Bund trentennale a tasso negativo, alla Germania il «colpaccio» riesce a metà
Domanda tiepida per la prima obbligazione tedesca a 30 anni con tasso negativo: poco più di 800 milioni a fronte di un’offerta di 2 miliardi
di Maximilian Cellino
3' di lettura
Qualche settimana fa non era probabilmente passata inosservata una riflessione in base alla quale si ipotizzava, non senza una certa dose di provocazione, la sparizione del mercato dei Bund in un futuro non troppo lontano. Da oggi, almeno dal punto di vista strettamente tecnico, abbiamo la certezza di poter contare sulla presenza di un titolo di Stato tedesco sui listini almeno fino al 2050, visto che la Germania ha appena emesso un’obbligazione con tale scadenza.

# Consegne
[a] Elenca tutti i numeri scritti in cifre nell'articolo sul Bund trentennale, escluso quello che indica il tempo di lettura.
[b] Prosegui l'articolo sul Bund trentennale a partire dall'ultima frase riportata.

# Voci di dati archiviate
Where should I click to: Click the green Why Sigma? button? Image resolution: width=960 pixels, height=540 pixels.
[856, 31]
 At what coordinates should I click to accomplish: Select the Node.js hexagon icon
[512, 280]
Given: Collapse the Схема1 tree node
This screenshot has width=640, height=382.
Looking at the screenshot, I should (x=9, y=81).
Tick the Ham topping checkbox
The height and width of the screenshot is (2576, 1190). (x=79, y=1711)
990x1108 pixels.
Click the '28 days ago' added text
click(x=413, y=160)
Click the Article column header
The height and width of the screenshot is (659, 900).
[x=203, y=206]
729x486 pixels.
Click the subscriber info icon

# Soluzioni
[a] 30, 800, 2, 2050

[b]
L’evento non rappresenterebbe in sé certo una novità, se non fosse per il fatto che il crollo dei rendimenti dei bond sovrani (in Germania, come nel resto del globo) ha permesso al Tesoro tedesco di collocare titoli trentennali senza in cambio garantire alcuna cedola ai creditori: è la prima volta nella storia, neanche la Svizzera o il Giappone si erano spinti fino a tanto in passato, e finora la stessa Germania si era fermata alla scadenza dei 10 anni con quelli che potremmo definire in modo improprio zero-coupon bond.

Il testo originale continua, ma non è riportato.